WHAT NEEDS TO BE DONE: Reproduce the data below word for word, beginning at its first line and stopping after the line that contains "Image resolution: width=462".

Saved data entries
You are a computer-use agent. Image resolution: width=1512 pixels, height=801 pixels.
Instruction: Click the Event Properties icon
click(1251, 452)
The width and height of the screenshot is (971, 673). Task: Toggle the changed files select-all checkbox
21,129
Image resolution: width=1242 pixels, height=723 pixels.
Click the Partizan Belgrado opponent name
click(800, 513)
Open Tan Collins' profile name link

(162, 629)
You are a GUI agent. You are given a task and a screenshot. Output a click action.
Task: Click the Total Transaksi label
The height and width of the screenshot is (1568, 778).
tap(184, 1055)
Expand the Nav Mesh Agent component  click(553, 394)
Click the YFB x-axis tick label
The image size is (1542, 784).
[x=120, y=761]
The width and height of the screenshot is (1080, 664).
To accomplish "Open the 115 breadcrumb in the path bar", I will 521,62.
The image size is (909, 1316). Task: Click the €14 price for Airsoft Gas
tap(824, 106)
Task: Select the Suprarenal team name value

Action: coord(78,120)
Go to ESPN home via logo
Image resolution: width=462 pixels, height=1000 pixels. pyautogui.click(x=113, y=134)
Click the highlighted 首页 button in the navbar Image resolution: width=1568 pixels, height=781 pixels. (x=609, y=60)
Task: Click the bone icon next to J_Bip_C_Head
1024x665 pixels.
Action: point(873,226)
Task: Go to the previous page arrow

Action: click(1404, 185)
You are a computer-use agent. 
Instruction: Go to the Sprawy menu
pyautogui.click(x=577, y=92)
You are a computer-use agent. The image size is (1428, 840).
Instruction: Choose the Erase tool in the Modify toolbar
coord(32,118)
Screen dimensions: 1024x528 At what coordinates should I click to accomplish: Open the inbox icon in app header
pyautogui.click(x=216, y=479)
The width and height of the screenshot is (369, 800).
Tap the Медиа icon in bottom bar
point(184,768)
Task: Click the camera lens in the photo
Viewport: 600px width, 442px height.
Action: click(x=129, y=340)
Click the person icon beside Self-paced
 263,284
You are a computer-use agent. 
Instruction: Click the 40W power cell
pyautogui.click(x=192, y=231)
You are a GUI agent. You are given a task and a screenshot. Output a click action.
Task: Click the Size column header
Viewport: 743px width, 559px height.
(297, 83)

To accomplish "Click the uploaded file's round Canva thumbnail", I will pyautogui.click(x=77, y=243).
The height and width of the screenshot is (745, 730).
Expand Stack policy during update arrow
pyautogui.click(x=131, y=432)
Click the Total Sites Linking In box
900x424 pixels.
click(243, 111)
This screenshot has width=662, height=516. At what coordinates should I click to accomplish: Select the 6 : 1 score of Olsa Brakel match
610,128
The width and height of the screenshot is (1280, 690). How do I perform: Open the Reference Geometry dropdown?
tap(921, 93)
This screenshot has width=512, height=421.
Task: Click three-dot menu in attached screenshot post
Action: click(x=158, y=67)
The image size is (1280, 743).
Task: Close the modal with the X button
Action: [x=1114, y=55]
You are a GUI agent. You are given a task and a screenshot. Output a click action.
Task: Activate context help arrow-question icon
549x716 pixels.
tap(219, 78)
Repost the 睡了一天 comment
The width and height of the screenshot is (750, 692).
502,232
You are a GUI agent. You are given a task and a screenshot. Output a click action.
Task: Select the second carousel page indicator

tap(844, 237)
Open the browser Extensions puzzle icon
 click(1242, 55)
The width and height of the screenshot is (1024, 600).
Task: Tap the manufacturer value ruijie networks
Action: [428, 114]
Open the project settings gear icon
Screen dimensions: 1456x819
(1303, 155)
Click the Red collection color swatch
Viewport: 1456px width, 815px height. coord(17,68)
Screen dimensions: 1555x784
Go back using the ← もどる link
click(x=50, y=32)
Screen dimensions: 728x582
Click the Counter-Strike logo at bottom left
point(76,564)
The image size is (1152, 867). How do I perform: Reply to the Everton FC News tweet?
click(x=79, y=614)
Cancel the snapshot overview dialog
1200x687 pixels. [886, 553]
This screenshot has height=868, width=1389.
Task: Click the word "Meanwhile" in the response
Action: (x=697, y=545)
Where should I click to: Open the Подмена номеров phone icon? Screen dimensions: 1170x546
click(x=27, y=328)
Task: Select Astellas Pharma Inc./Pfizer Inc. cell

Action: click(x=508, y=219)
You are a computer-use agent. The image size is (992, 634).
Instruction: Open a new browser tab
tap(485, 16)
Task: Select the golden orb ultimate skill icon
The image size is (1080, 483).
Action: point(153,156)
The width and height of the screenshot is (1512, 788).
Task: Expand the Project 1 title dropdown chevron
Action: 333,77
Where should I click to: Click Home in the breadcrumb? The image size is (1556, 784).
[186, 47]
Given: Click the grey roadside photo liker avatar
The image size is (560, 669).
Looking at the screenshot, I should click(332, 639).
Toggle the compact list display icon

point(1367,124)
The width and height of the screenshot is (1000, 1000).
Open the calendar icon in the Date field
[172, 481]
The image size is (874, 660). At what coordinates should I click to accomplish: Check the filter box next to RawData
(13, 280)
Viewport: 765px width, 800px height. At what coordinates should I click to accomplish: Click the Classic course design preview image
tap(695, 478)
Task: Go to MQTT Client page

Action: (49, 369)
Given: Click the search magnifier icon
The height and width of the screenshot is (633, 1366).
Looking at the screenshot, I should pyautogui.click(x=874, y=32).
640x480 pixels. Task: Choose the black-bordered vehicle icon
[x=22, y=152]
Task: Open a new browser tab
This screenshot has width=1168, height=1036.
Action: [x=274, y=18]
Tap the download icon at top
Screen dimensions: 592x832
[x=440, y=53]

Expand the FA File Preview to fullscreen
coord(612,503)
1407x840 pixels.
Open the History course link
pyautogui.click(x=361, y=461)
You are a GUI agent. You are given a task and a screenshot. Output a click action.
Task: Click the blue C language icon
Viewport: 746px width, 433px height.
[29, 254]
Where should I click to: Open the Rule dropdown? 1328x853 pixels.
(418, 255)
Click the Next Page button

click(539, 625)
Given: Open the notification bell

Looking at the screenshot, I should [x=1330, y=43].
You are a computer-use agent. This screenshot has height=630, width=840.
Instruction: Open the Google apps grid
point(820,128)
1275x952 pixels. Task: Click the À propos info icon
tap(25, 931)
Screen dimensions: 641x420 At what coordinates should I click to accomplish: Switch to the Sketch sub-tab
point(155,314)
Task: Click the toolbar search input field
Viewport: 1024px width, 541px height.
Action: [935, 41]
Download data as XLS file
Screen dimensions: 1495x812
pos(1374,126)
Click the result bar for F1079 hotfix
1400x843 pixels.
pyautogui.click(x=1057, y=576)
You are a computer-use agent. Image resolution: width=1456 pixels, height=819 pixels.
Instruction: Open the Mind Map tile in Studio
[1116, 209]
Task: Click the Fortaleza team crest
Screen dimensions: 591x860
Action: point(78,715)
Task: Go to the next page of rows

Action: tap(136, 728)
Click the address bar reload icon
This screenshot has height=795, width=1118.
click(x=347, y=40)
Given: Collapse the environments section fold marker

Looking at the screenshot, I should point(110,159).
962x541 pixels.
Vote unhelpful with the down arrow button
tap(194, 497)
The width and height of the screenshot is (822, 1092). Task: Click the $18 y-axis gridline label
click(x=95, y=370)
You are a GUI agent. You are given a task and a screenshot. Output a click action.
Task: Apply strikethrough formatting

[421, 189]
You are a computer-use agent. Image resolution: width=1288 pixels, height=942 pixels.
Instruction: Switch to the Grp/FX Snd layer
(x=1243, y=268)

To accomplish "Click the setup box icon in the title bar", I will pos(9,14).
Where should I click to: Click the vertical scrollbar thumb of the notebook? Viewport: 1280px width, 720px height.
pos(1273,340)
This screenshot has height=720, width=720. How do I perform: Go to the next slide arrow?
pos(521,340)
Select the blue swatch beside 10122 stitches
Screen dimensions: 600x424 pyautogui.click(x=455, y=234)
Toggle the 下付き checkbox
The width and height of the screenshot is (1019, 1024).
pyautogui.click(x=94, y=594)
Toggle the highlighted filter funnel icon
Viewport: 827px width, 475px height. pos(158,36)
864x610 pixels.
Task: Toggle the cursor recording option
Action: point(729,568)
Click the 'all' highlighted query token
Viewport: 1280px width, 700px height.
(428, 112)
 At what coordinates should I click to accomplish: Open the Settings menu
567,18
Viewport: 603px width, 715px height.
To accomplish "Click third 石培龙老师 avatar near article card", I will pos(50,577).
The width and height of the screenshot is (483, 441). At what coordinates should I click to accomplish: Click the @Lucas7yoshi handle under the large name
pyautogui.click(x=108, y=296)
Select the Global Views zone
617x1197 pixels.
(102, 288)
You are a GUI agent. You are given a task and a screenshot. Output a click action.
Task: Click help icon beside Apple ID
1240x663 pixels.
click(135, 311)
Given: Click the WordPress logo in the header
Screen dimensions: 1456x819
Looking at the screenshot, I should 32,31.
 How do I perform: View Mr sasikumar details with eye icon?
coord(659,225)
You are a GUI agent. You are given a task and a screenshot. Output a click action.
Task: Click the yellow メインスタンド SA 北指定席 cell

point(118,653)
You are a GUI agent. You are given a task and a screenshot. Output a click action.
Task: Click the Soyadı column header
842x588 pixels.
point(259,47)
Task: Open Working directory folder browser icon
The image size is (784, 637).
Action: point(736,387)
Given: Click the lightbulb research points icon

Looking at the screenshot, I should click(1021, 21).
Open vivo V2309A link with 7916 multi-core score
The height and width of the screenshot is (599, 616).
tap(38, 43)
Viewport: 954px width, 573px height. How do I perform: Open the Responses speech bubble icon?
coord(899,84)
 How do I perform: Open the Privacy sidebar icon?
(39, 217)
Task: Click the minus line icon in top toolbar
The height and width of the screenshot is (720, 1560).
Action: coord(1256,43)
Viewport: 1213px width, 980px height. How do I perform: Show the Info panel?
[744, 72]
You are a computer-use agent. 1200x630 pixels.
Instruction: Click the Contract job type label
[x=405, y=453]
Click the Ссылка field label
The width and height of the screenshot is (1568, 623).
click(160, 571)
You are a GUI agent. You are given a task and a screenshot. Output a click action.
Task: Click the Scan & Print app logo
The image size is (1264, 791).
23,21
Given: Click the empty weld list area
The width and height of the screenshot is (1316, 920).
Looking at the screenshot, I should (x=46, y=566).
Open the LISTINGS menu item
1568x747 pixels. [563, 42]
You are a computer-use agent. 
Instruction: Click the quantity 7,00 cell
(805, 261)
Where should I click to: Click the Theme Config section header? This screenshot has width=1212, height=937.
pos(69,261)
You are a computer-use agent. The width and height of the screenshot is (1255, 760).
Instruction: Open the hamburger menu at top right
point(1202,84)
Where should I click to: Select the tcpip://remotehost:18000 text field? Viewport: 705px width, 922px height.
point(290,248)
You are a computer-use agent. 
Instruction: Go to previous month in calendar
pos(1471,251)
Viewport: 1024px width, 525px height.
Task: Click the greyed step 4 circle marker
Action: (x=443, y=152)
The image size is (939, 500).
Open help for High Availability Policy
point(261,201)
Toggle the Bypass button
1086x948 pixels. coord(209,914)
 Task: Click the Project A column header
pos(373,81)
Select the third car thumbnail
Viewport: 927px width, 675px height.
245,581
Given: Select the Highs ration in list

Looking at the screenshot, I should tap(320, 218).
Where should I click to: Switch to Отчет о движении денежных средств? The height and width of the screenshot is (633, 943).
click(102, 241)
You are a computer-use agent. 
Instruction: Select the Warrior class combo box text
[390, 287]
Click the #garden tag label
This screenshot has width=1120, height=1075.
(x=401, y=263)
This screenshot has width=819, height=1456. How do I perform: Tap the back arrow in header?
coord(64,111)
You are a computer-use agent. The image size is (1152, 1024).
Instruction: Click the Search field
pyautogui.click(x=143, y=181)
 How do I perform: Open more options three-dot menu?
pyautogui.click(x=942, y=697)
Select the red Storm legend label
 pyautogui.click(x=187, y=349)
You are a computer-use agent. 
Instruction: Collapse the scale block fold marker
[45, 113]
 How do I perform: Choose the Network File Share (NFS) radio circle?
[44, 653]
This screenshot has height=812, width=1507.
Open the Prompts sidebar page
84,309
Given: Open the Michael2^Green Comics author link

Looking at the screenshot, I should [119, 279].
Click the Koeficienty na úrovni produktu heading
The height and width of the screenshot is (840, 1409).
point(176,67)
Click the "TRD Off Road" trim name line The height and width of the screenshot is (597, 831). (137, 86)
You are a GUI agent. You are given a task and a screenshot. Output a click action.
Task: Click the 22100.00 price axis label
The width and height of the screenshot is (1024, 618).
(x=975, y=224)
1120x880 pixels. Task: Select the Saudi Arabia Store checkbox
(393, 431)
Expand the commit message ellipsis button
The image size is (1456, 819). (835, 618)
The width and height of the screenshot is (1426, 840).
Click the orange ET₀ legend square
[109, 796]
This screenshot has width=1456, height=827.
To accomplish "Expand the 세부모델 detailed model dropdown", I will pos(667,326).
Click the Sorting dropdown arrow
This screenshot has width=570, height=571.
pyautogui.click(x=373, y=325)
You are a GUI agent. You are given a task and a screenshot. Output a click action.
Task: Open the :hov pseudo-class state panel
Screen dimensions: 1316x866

WRITTEN ANSWER:
You are a computer-use agent. Image resolution: width=1512 pixels, height=801 pixels.
Instruction: Click the Event Properties icon
click(1251, 452)
The width and height of the screenshot is (971, 673). Task: Toggle the changed files select-all checkbox
21,129
Image resolution: width=1242 pixels, height=723 pixels.
Click the Partizan Belgrado opponent name
click(800, 513)
Open Tan Collins' profile name link

(162, 629)
You are a GUI agent. You are given a task and a screenshot. Output a click action.
Task: Click the Total Transaksi label
The height and width of the screenshot is (1568, 778).
tap(184, 1055)
Expand the Nav Mesh Agent component  click(553, 394)
Click the YFB x-axis tick label
The image size is (1542, 784).
[x=120, y=761]
The width and height of the screenshot is (1080, 664).
To accomplish "Open the 115 breadcrumb in the path bar", I will 521,62.
The image size is (909, 1316). Task: Click the €14 price for Airsoft Gas
tap(824, 106)
Task: Select the Suprarenal team name value

Action: coord(78,120)
Go to ESPN home via logo
Image resolution: width=462 pixels, height=1000 pixels. pyautogui.click(x=113, y=134)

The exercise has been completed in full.